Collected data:

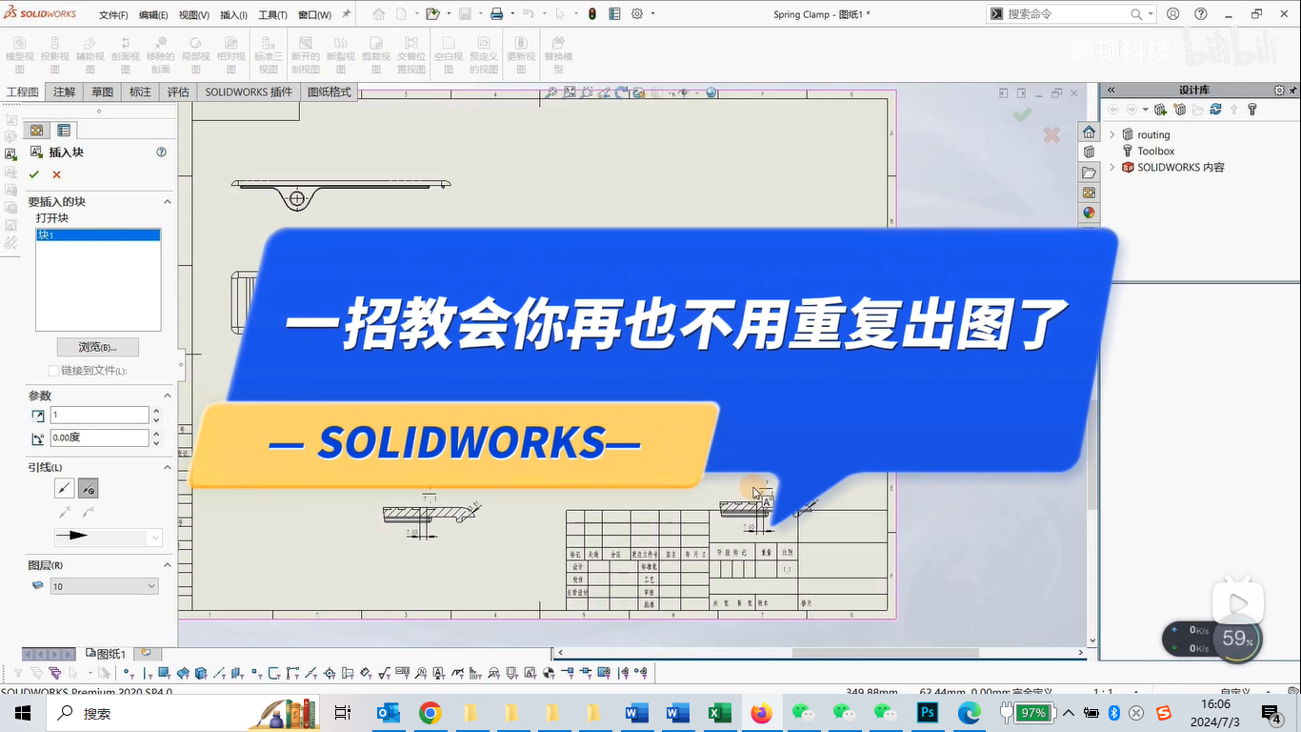Select the leader-on option under 引线
1301x732 pixels.
[x=64, y=488]
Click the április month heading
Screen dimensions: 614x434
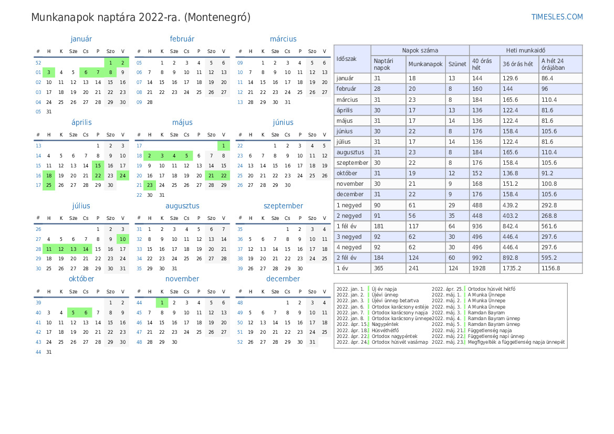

Prompt: Reproduce exactly, and only, the lines from the one holding "Click the április month heading" through the final line of the entries. Do not include the pictures.

Response to this task:
Click the április month heading
Screen dimensions: 614x434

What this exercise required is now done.